**Exercise materials**:
>> Start
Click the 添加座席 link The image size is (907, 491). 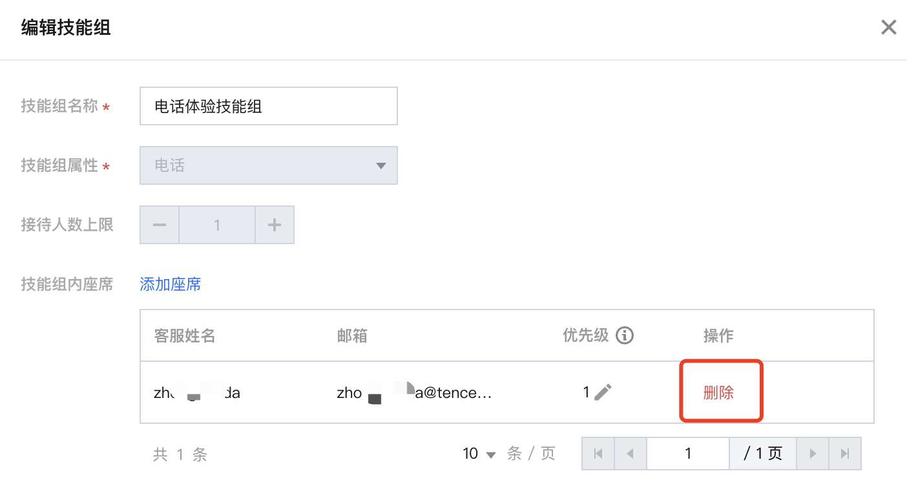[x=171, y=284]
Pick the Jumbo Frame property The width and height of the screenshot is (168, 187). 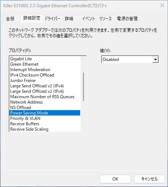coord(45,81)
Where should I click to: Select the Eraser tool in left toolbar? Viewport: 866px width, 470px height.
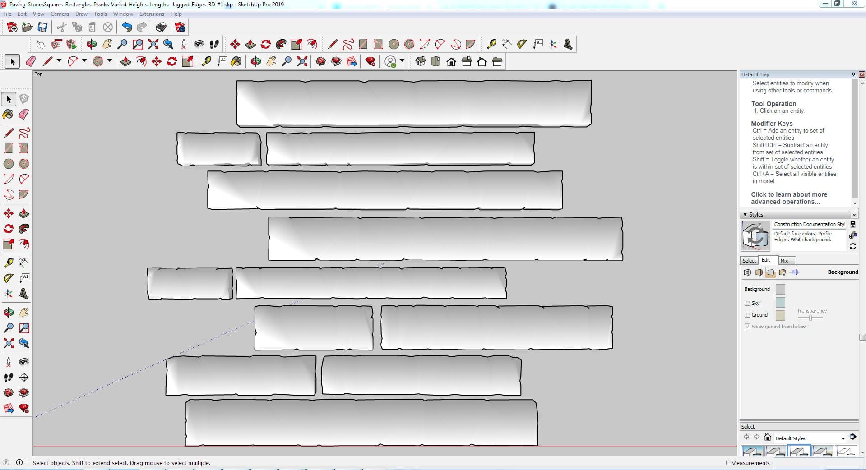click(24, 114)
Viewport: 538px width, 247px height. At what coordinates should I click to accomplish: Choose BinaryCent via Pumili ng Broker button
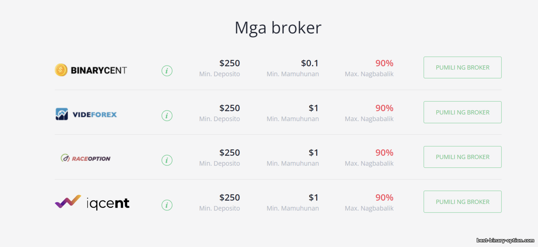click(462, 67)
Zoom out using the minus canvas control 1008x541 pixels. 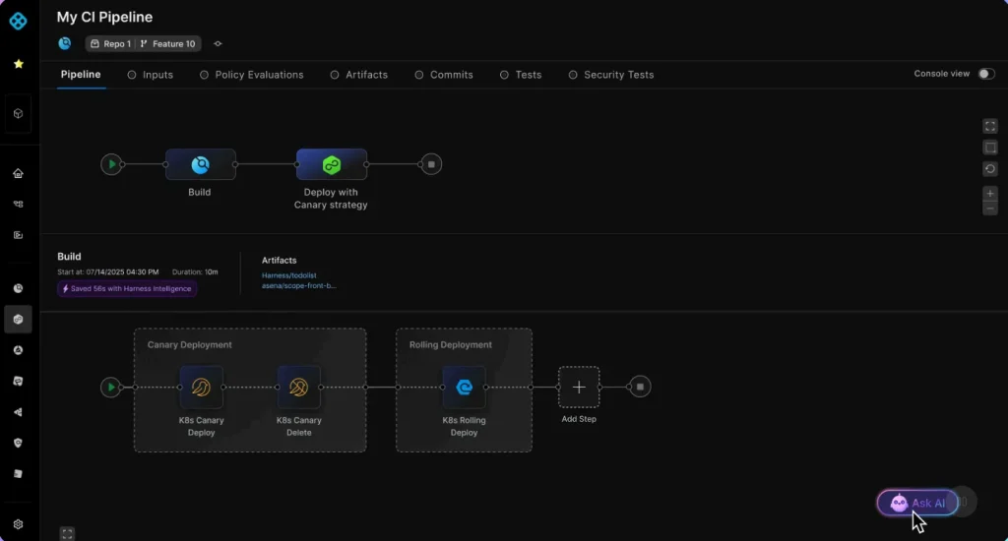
>> End
>> Start
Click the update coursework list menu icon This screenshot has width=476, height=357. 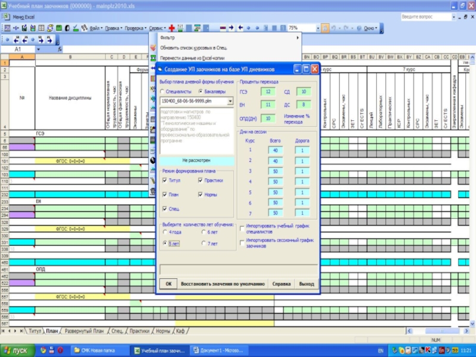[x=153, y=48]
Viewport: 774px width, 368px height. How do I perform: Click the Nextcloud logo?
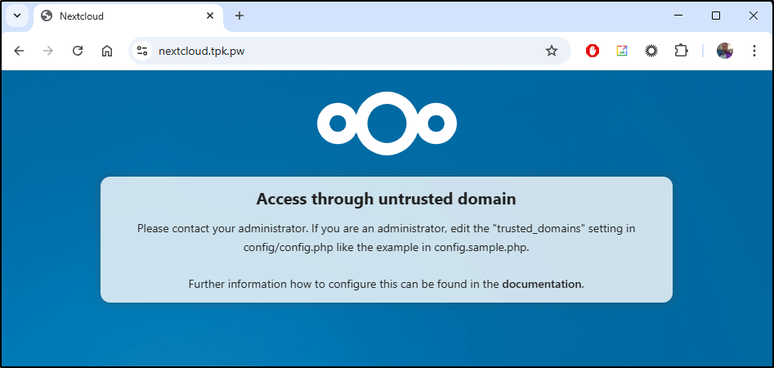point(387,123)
>> End
Pull out every line of the records that contains the word "Viewport", matching its case exactly.

Where should I click to: Select the Eraser tool in left toolbar? Viewport: 866px width, 470px height.
Viewport: 538px width, 247px height. At what coordinates should I click to accomplish: Choose BinaryCent via Pumili ng Broker button
Viewport: 774px width, 368px height. How do I perform: Click the Nextcloud logo?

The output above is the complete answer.